- Title card
- Directed by: Raja Krishnamoorthy
- Written by: Raja Krishnamoorthy Moorthy Ramesh (dialogues)
- Produced by: Shernos Balakrishnan
- Starring: Prashanth Kasthuri Heera
- Cinematography: Ravinder
- Edited by: Madan Mohan
- Music by: S. A. Rajkumar
- Production company: Unique Creations
- Release date: 7 June 1996;
- Running time: 133 minutes
- Country: India
- Language: Tamil

= Krishna (1996 Tamil film) =

Krishna is a 1996 Indian Tamil-language romantic drama film written and directed by Raja Krishnamoorthy. The film stars Prashanth, Kasthuri and Heera. It was released on 7 June 1996, and emerged a success.

== Plot ==
Krishna and Tara have been friends in college. Tara is in love with Krishna but he does not reciprocate her love. Meanwhile, Lizy arrives as a new college girl and is bothered by groups of boys, led by Vikram. Krishna fights the goons for her and falls in love. Lizy has had contempt for men, does not trust and falls in love with difficulty.

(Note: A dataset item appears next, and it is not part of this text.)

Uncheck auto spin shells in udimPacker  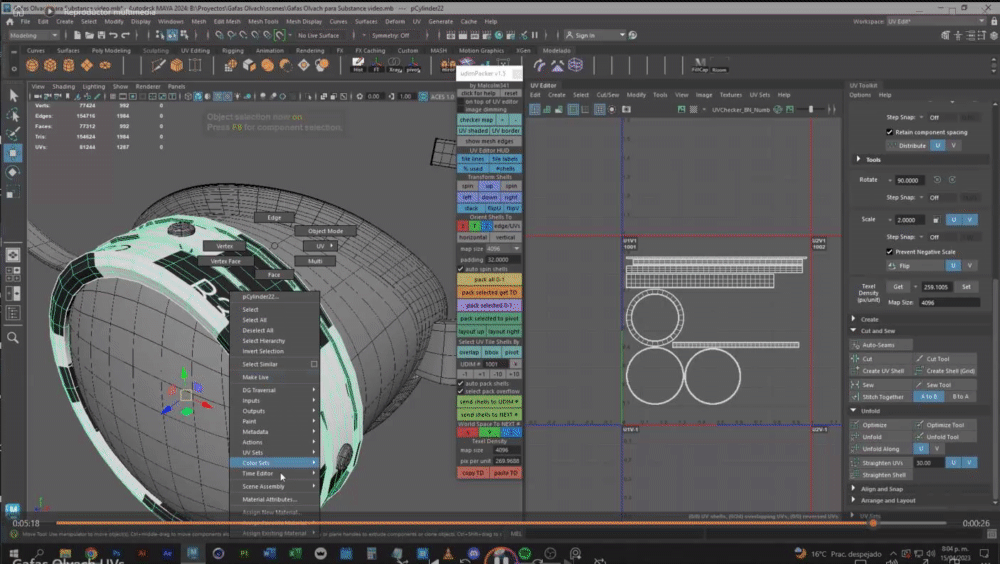click(461, 270)
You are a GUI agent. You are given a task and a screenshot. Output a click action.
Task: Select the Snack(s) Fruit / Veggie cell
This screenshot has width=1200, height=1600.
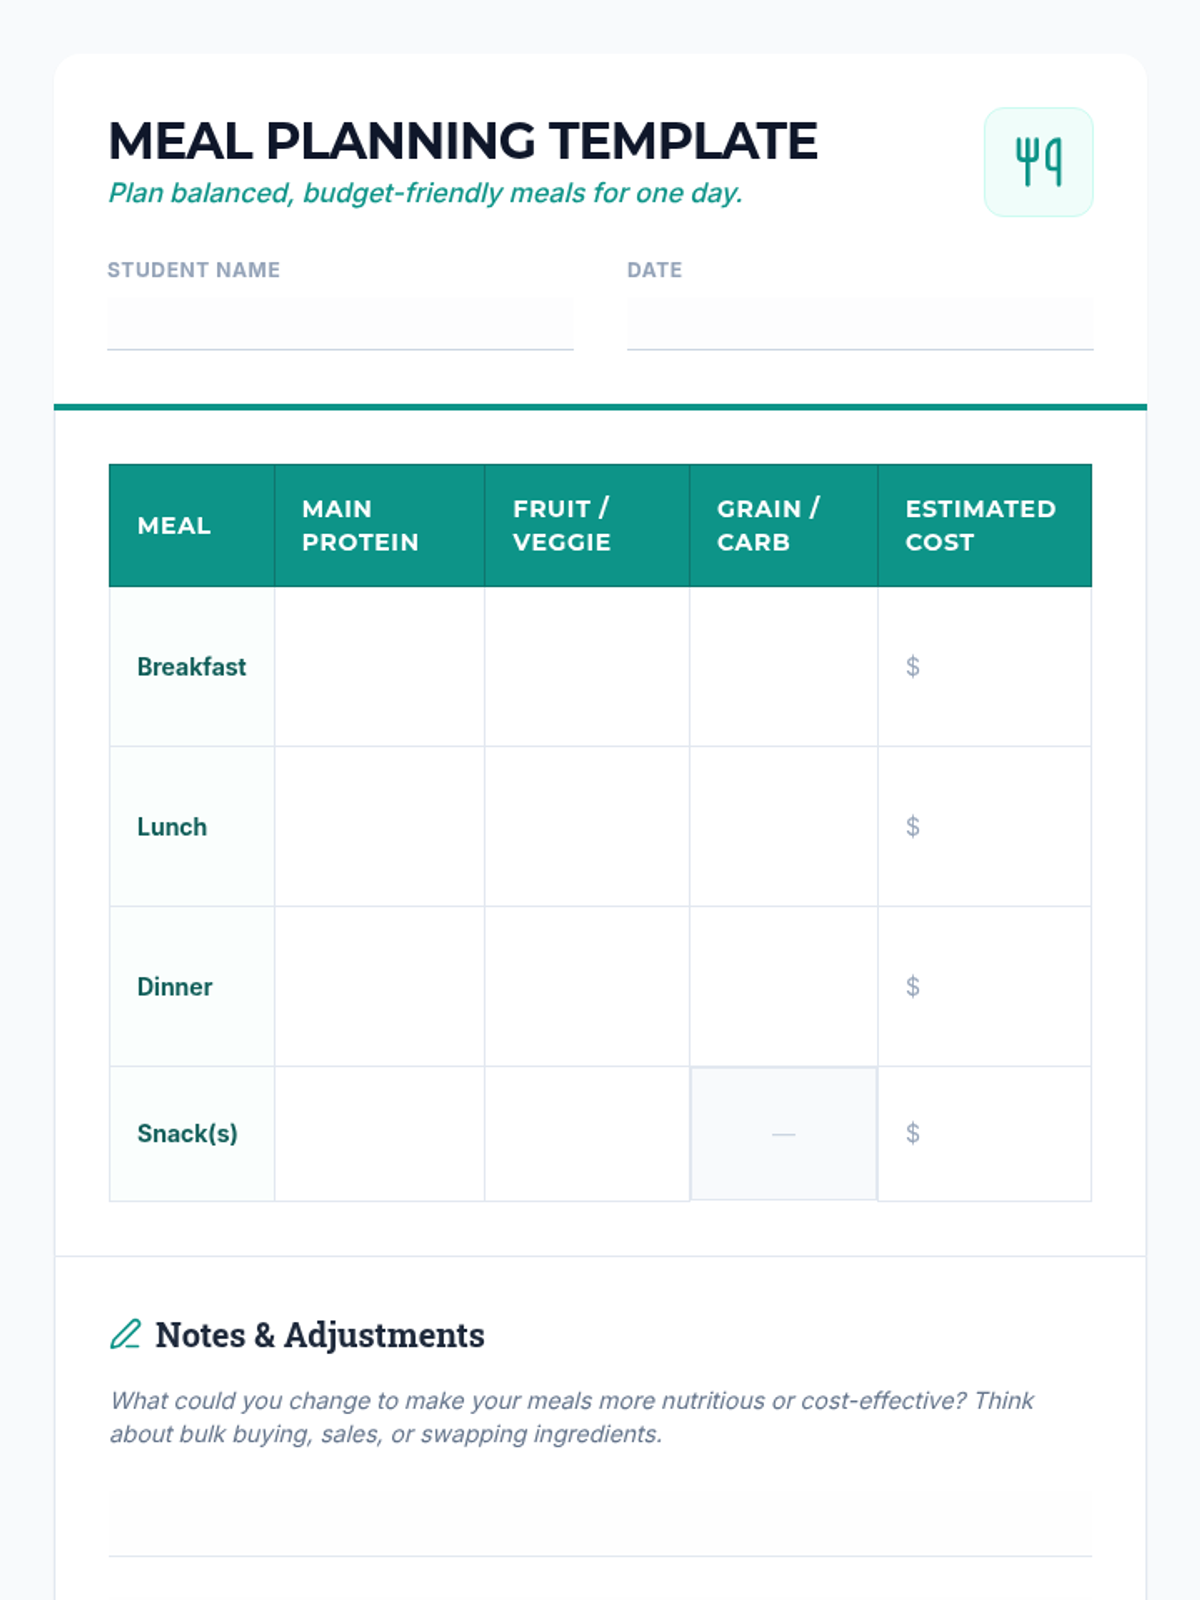coord(586,1133)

One evening, in revenge for Lizy, Vikram gives sleeping pills in the drink of Tara. Soon after Krishna leads her, he encounters an accident. The doctor admits that Tara is pregnant with Krishna's child, which confuses Krishna's brother Dharmaraj, his wife Anandhi and Lizy. Angry, she goes home with her parents. Krishna is looking for her and falls on the family.

Vikram confesses to Tara that he has gotten her pregnant and captures her. Krishna comes to the rescue. Suddenly, Krishna is attacked but defends himself by falling from the window. Tara returns to the hospital for treatment while Krishna and Lizy unite.

== Soundtrack ==
The music was composed by S. A. Rajkumar. The film's audio was released by Kamal Haasan in 1994.

| Song | Singers | Lyrics | Length |
| "Ekkachakkamma" | S. P. Balasubrahmanyam, Chorus | Raja Krishnamoorthy | 03:32 |
| "Ekkachakkamma" – 2 | S. P. Balasubrahmanyam, Annupamaa | 04:33 |
| "Idhu Nee Irukkum Nenjamadi" | Mano, Chorus | Piraisoodan | 05:00 |
| "Idhayam Idhayam" | S. A. Rajkumar, K. S. Chithra | S. A. Rajkumar | 04:45 |
| "Ingu Aadum Varai" | Shahul Hameed, Chorus | Piraisoodan | 03:43 |
| "Kickula Thanda" | Malaysia Vasudevan, P. Jayachandran | Raja Krishnamoorthy | 04:33 |
| "Oh Manmadha" | Sujatha | S. A. Rajkumar | 04:57 |
| "Dhak Dhak Kangal Thudikka" | Malgudi Subha, Annupamaa | 04:08 |

== Reception ==
D. S. Ramanujam of The Hindu wrote, "If only  director  Kitty  (Raja  Krishnamurthy)  had  evolved   some energetic  situations  to this oft-repeated theme,  the  lethargy that  sets  in  the second portion   making  the  viewers  burrow further into their seats could have been avoided".